[erlang-questions] VM & BEAM Specs : idea for improving the lists support

Mon Aug 6 08:41:18 CEST 2007

On 5 Aug 2007, at 11:09 pm, Denys Rtveliashvili wrote:
> As far as I understand, the underlying implementation of lists  
> which is
> used in Erlang is based on linked lists.

Just like lists in Lisp, Prolog, ML, CAML, Clean, and Haskell,  
amongst others.
>

> The problems I see with the current implementation are:
> - The computational complexity required to do certain list  
> operations is
> O(n), not O(1)

Just like the computational complexity required to do certain operations
with tuples is O(n), not O(1).

> - The linked list is not CPU cache - friendly. It can be dispersed in
> the memory, reducing the cache - hits and thus killing the  
> performance.

Half true.  One of the oldest ideas in list processing (1960s?) is a
garbage collector that automatically straightens lists.  And the
Interlisp-D "cons" function used to go to some trouble to put new pairs
on the same page as the tail (if possible) or the head (if not).
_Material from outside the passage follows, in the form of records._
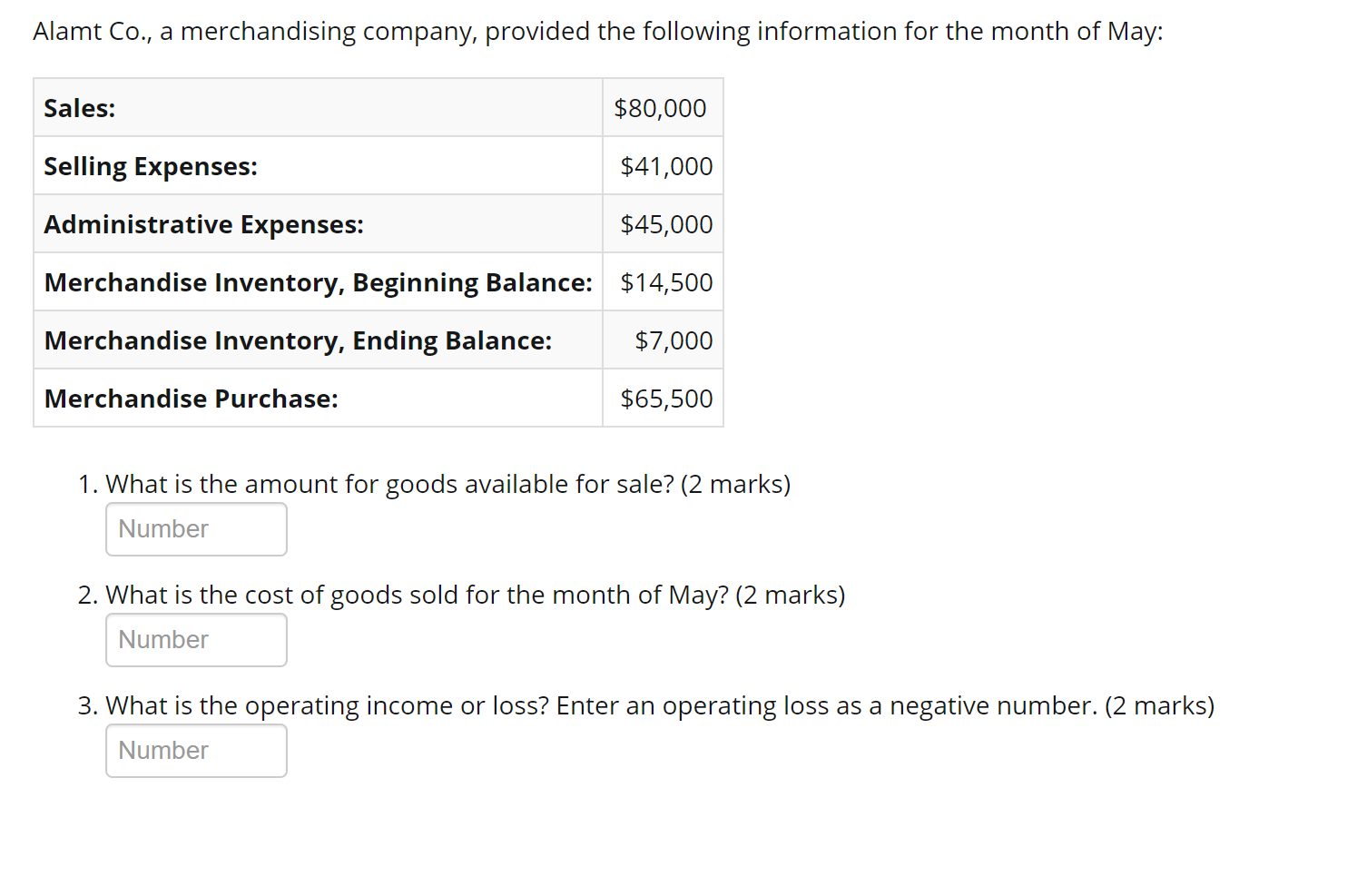The width and height of the screenshot is (1357, 896).
Task: Click the Number field for operating income or loss
Action: click(196, 751)
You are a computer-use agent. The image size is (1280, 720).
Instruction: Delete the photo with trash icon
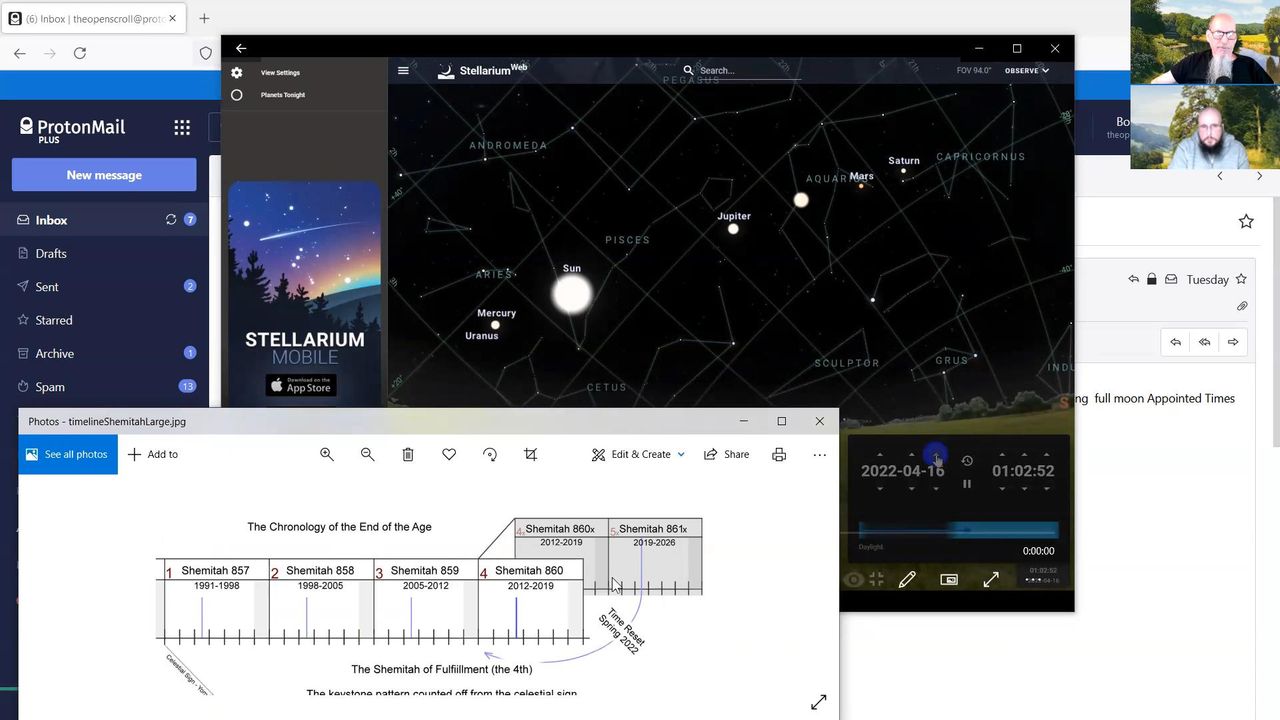pos(408,454)

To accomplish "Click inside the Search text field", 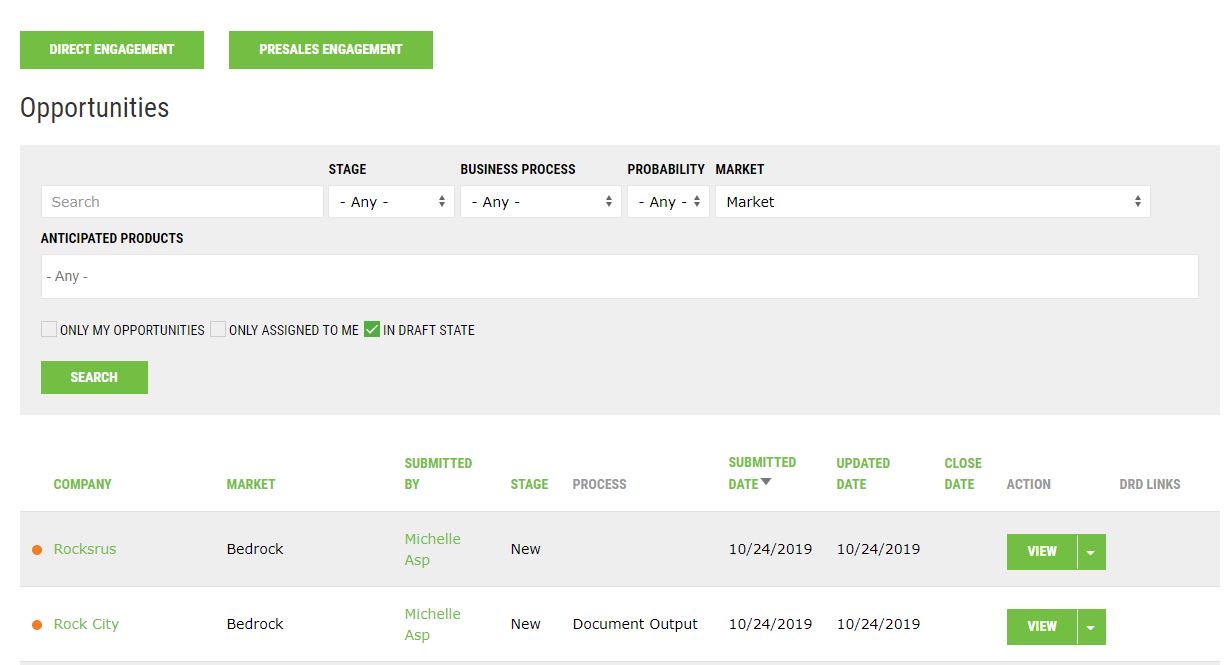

> - Each of the list items is a quite big object. It takes 64bits if  
> I am
> not mistaken. So, if you'd like to store a list of, say, 16bit
> characters / ordinary Unicode strings it takes 4 times more memory.

Which is why you don't do that for large strings, but use binaries,
lists of binaries, or lists of tokens, or whatever.

> I believe, the current implementation can be (theoretically) improved.

Of the many systems I've used in the past, the ones with "smart" lists
were invariably worse than the ones with "dumb" ones.  My favourite
example is Interlisp-D, with CDR-coding and a smart CONS.  Xerox Quintus
Prolog, with "dumb" lists, ran list processing code 5 times faster on
the same hardware.  One would expect *idiomatic* Erlang code to be
similarly slowed down by a "smart" implementation of lists.

> "Use unrolled linked lists to improve the performance"
>

I have unrolled strict list code for Haskell and Clean.
See http://www.cs.otago.ac.nz/staffpriv/ok/software.htm/

A neural net program written in Haskell used 3650 seconds with
plain lists and 3057 seconds (about 1.2 times faster).  The best
I've ever seen, on a benchmark doing practically nothing else,
was 2 times faster.  (By making it GHC-specific I could probably
do somewhat better, but probably not much.)  That was for
numeric code where GHC's ability to treat !Double as unboxed
paid off.  Erlang has no such ability, so I suspect that we are
looking at the 1.2 factor at best.
>
> ---  Idea #2:
>
> "Use resize-able vectors to store lists"
>
> I guess this change would give even more benefits comparing to the  
> Idea
> #1

My guess is that this would have higher COSTS for existing code.
>
> - The _amortized_ computational complexity is O(1) for
> adding/removing/taking a remainder no matter if it is done from the
> beginning or from the end of the list.
We can get that with a pair of singly linked lists right now.

> - It takes O(1) time to find out the size of the list.
It is amazing just how seldom this is interesting.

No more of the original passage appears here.